Quanto era folle Balzac
Le spezie da Mille e una notte borghese nell’antibiografia scritta da Peter Brooks sullo scrittore ottocentesco francese
Verso la fine del secolo scorso, la concezione austera e formalista della letteratura ci è venuta a noia. Avevamo di nuovo bisogno di storie, eccessi, melodrammi. Allora abbiamo riscoperto Balzac; non più un Balzac ridotto a funzioni narratologiche, ma gustato con tutte le sue spezie da Mille e una notte borghese. Oggi Peter Brooks, pensando alle “stagioni”, ai prequel e agli spin-off della “Commedia umana”, ne fa l’antenata delle serie. Su questo paragone si apre il suo Vite di Balzac (Carocci), dall’autore definito “un’antibiografia”. Non si tratta cioè di un libro che, sulla scia del Sainte-Beuve avversario di Balzac, collega l’opera con la biografia; ma non è neanche un’algida analisi strutturale. L’idea è invece quella di seguire le storie dei personaggi balzachiani senza schiacciarli sotto il peso della teoria, e prendendo sul serio le esperienze che ci propongono.
Una particolare attenzione viene dedicata ai caratteri femminili: ad esempio alla Henriette del Giglio della valle, i cui impulsi repressi esplodono strazianti e osceni sul letto di morte; o alla Duchessa di Langeais, che può sottrarsi alla violenza implicita delle relazioni aristocratiche solo tramite la violenza aperta del suo corteggiatore. Nella galleria ci sono anche i due giovani per eccellenza, che dalla provincia vanno a conquistare Parigi: il virile Rastignac, destinato a farcela, e l’androgino Lucien, destinato a soccombere perché troppo volubile. Ma a Brooks interessano di più le controfigure del romanziere, i tipi demiurgici che stanno dietro le quinte e muovono gli altri come pedine. La definizione si adatta in primo luogo a Vautrin. Questo hegeliano sui generis insegna ai suoi protetti che si può passare con indifferenza dalla malavita alla polizia, così come i giornalisti insegnano a Lucien che “le idee sono bifronti”, e che bisogna imparare a scrivere un articolo pro e uno contro lo stesso libro.

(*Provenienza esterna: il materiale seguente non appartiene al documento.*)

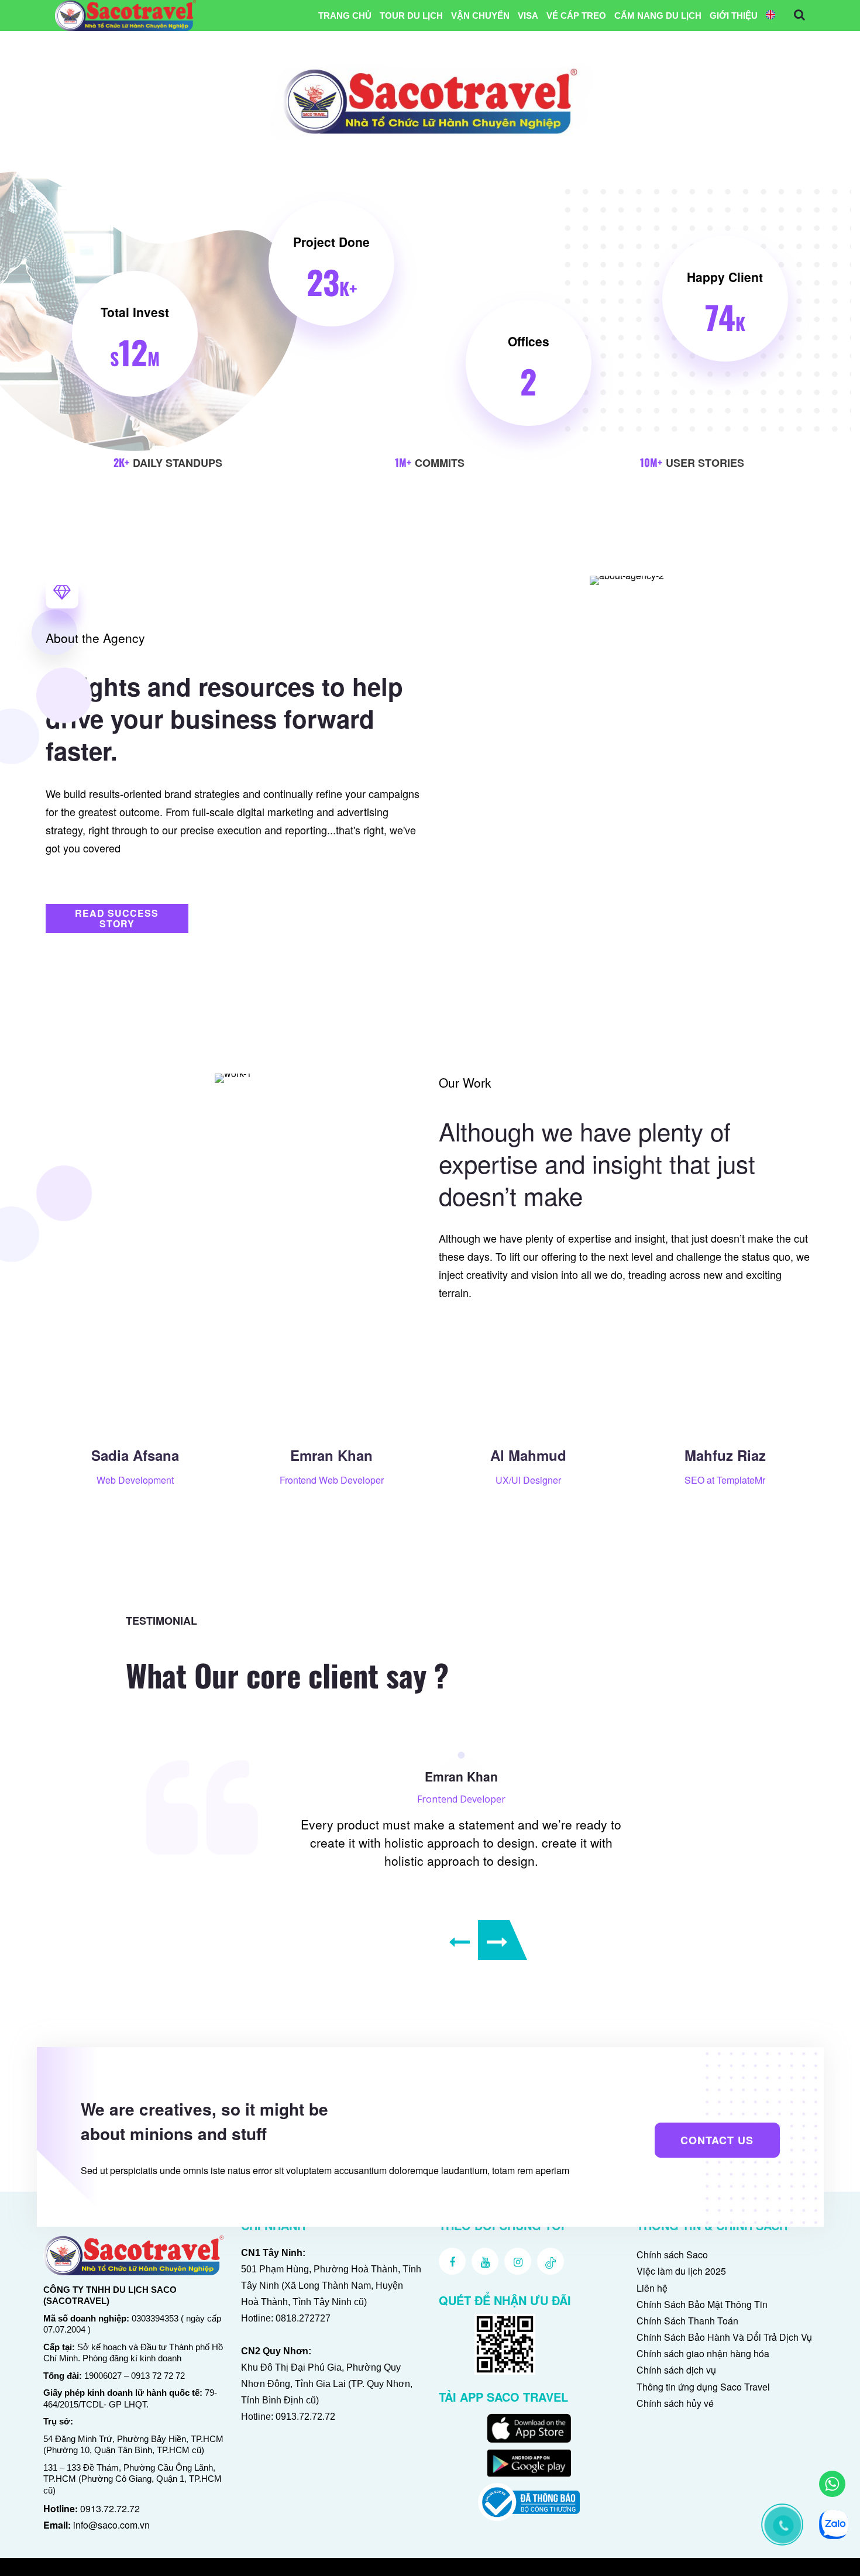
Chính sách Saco (672, 2254)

Parole e denaro diventano qui mezzi di scambio formidabili. Non a caso un altro demiurgo, nel mondo protocapitalista di Balzac, è l’usuraio Gobseck, che sfrutta i desideri altrui restando impassibile. Ha la saggezza compendiata dall’antiquario della Pelle di zigrino: il desiderio accorcia l’esistenza, quindi è meglio dedicarsi al “sapere”. Ma in Balzac anche la conoscenza, essendo faustiana, somiglia a un tentativo di dominio erotico e politico. I suoi intellettuali, anticipando quelli veri di fine ’800, inseguono l’Assoluto fino all’afasia e all’autodistruzione. Ogni loro progetto sfocia in un gioco a somma zero: l’istinto vitale è annullato dall’istinto di morte.
Brooks cita spesso Freud. Ma non è solo l’opera più filosofica dello psicanalista a ricordare la “Commedia umana”: è anche la sua maniera d’interpretare i minimi atti quotidiani. In una società non più divisa in caste come quella post napoleonica, per capire chi si ha davanti occorre fondare una nuova semiotica: e Balzac lo fa analizzando i modi di camminare, di parlare, d’indossare i guanti. Se tutte le sue narrazioni hanno qualcosa del giallo, è perché sono storie di decifrazione. Una decifrazione che l’autore, non meno folle di coloro che ha inventato, vorrebbe totale. In vent’anni Balzac scrive più di 90 tra romanzi e racconti, e crea 2.472 personaggi. Come i ciclisti, si regge solo se non si ferma. E forse, anche, solo se vive “nelle sue creazioni come uno dei suoi personaggi”, se resta cavia tra le cavie.
In questo è lontano dalla nostra epoca: a noi manca la sua energia desiderante, la sua fiducia in una visione organica dell’universo. E mancava già nel ’900, se è vero che un secolo fa, a descrivere dall’interno i sogni illusori di grandezza, è stato un narratore scarno come Fitzgerald. A proposito della confusione tra letteratura e vita, è significativo che Balzac si sia fidanzato con una sua fan, la contessa polacca Hanska. La sposò nel 1850 a Berdichev, in Ucraina, e poco dopo morì. La leggenda vuole che nell’agonia abbia chiesto l’aiuto del dottor Bianchon, una sua creatura.